→ **THE PROBLEM**
In the listing below, rewrite everything from the line that contains "You are a GUI" down to the line that contains "coord(22,365)", requests included, and add 4 to every coordinate in the answers. Give only those lines.

→ **THE DATA**
--
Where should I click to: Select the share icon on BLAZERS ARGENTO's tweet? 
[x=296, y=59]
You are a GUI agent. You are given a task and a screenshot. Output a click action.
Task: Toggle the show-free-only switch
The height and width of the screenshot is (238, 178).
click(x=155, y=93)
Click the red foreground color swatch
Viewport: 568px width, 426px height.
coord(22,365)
--
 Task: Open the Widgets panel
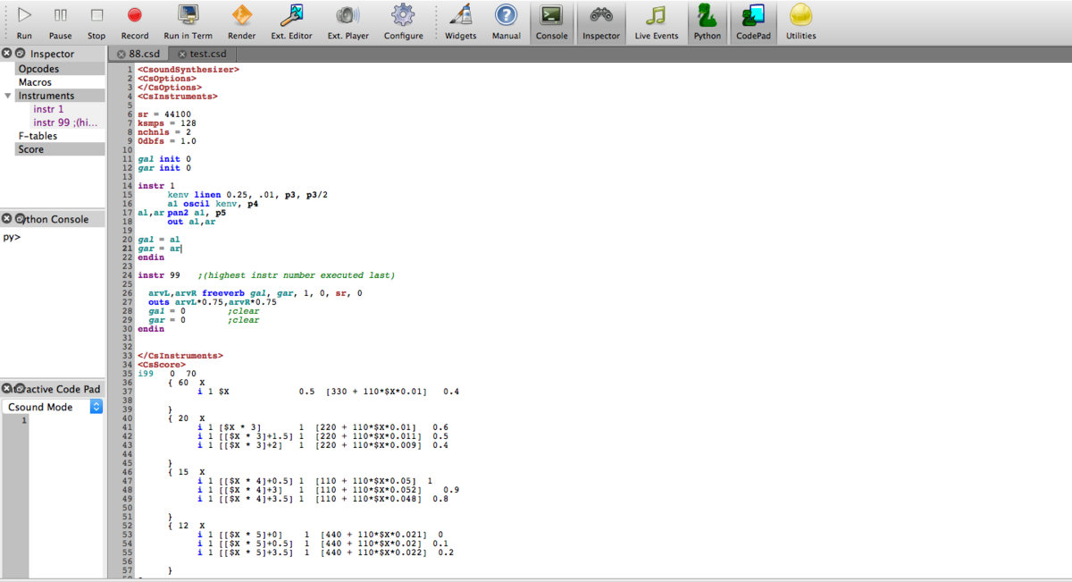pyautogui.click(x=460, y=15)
--
→ **RIGHT ANSWER**
You are a GUI agent. You are given a task and a screenshot. Output a click action.
Task: Toggle the show-free-only switch
The height and width of the screenshot is (238, 178).
click(x=159, y=97)
Click the red foreground color swatch
Viewport: 568px width, 426px height.
coord(26,369)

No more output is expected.